## INSTRUCTIONS
(a) Answer these questions about the passage on economic growth:
(i) What does the passage name as a fundamental goal of conventional economics?
(ii) According to the passage, what are hikes in the Gross Domestic Product supposed to indicate?
(iii) To what truth does the passage compare the apparent validity of that goal?
(b) Carry on the passage about economic growth from its final sentence.

A fundamental goal of conventional economics is economic growth. We hear it everywhere, so it seems like it must be a valid universal goal, perhaps seeming as valid as the truth that the sun rises everyday. A common definition of economic growth is “an increase in the production and consumption of goods and services” (      ). Hikes in the Gross Domestic Product are supposed to indicate our well-being. However, isn’t it odd that we are encouraged to participate in a seemingly constant cycle of working to support shopping until we drop? Where is the personal and social quality time in that scenario? After all for many Americans, excess spending and work to pay for the spending costs us less time and money for needed relaxation, play, reflection, personal reading, exercise, family life, improving our neighborhoods and other things that really matter the most.

(Item coordinate data)

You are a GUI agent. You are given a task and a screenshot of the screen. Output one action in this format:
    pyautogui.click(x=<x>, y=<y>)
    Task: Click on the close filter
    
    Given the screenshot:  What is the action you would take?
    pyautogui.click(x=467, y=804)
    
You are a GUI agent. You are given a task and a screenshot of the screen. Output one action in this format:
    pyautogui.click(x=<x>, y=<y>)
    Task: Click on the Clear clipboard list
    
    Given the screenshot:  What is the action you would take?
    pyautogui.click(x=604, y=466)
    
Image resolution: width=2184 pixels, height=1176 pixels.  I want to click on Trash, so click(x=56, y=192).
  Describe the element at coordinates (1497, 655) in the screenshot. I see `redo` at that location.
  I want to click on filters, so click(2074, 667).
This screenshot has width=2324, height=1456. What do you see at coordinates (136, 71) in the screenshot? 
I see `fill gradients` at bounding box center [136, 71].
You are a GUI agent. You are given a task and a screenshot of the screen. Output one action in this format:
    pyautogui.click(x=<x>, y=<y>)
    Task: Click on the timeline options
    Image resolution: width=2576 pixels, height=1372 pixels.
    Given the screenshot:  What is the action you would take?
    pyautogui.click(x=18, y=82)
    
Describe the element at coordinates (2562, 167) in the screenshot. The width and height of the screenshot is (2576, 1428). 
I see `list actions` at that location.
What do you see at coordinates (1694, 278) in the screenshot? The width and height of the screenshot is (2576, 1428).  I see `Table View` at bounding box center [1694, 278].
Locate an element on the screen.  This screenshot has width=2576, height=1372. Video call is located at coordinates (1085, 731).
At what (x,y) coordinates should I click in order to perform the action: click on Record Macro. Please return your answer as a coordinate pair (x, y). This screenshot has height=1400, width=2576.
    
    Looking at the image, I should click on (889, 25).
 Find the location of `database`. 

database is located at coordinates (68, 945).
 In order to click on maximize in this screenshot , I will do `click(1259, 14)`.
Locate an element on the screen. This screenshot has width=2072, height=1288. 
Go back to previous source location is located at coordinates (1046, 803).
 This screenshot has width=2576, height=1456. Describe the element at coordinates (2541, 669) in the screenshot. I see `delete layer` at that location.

## THE ANSWERS
(a)
(i) Economic growth.
(ii) Our well-being.
(iii) The truth that the sun rises every day.

(b)
The costs of economic growth are not just personal they are also social and environmental. Economic growth wrecks our home in the deepest sense of home, namely the Earth, our finite life support. The stress exceeds the Earth’s limits. This fullness of the earth is aptly described as follows:

  1. unsustainably large and growing human populations that exceed the carrying capacity of the earth

  1. high entropy-increasing technologies that deplete the earth of its resources and whose unassimilated wastes poison the air, water, and land

  1. land conversion that destroys habitat, increases soil erosion, and accelerates loss of species diversity (Costanza et al. p. 3).

Another way to understand the fullness of the Earth is to take the Ecological Footprint Quiz at www.myfootprint.org. The quiz focuses on personal consumption. Consequently, the data shows that an American who takes very conscientious measures can still live in excess of the Earth’s limits. Thus, change is not just a matter of personal choice but also a matter of policy.

By now, you might have noticed that conventional economics is the problem, not the solution, to our economic woes economic woes.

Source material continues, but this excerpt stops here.